◆ EXERCISE AIM ◆
In the records below, swap "Screen dimensions" for "Screen size" and keep every other line unchanged.

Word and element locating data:
■ ■ ■ ■ ■

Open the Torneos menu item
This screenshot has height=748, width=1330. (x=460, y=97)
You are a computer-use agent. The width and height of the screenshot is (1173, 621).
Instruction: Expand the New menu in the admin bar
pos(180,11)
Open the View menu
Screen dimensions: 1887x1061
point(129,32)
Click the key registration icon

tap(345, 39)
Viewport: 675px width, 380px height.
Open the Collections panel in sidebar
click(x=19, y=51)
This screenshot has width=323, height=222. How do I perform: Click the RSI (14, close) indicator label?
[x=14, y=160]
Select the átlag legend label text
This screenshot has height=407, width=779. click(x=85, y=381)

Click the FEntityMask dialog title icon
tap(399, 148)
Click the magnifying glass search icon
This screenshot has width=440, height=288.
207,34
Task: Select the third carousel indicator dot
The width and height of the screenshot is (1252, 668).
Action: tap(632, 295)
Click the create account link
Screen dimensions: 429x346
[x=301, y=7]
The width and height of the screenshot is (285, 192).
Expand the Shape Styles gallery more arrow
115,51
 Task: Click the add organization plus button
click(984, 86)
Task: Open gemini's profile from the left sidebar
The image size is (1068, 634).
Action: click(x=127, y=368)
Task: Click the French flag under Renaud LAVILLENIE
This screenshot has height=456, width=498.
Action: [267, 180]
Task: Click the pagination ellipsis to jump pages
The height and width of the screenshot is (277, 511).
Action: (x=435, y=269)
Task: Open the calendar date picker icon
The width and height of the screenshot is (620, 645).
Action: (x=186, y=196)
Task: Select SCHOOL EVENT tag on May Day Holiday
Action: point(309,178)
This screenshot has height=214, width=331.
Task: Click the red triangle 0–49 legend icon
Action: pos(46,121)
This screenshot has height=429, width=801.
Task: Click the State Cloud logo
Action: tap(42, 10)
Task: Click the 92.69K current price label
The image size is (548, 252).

■ ■ ■ ■ ■

◆ COMPLETED EXERCISE ◆
Open the Torneos menu item
This screenshot has height=748, width=1330. (x=460, y=97)
You are a computer-use agent. The width and height of the screenshot is (1173, 621).
Instruction: Expand the New menu in the admin bar
pos(180,11)
Open the View menu
Screen size: 1887x1061
point(129,32)
Click the key registration icon

tap(345, 39)
Viewport: 675px width, 380px height.
Open the Collections panel in sidebar
click(x=19, y=51)
This screenshot has width=323, height=222. How do I perform: Click the RSI (14, close) indicator label?
[x=14, y=160]
Select the átlag legend label text
This screenshot has height=407, width=779. click(x=85, y=381)

Click the FEntityMask dialog title icon
tap(399, 148)
Click the magnifying glass search icon
This screenshot has width=440, height=288.
207,34
Task: Select the third carousel indicator dot
The width and height of the screenshot is (1252, 668).
Action: tap(632, 295)
Click the create account link
Screen size: 429x346
[x=301, y=7]
The width and height of the screenshot is (285, 192).
Expand the Shape Styles gallery more arrow
115,51
 Task: Click the add organization plus button
click(984, 86)
Task: Open gemini's profile from the left sidebar
The image size is (1068, 634).
Action: click(x=127, y=368)
Task: Click the French flag under Renaud LAVILLENIE
This screenshot has height=456, width=498.
Action: [267, 180]
Task: Click the pagination ellipsis to jump pages
The height and width of the screenshot is (277, 511).
Action: (x=435, y=269)
Task: Open the calendar date picker icon
The width and height of the screenshot is (620, 645).
Action: (x=186, y=196)
Task: Select SCHOOL EVENT tag on May Day Holiday
Action: point(309,178)
This screenshot has height=214, width=331.
Task: Click the red triangle 0–49 legend icon
Action: pos(46,121)
This screenshot has height=429, width=801.
Task: Click the State Cloud logo
Action: tap(42, 10)
Task: Click the 92.69K current price label
The image size is (548, 252).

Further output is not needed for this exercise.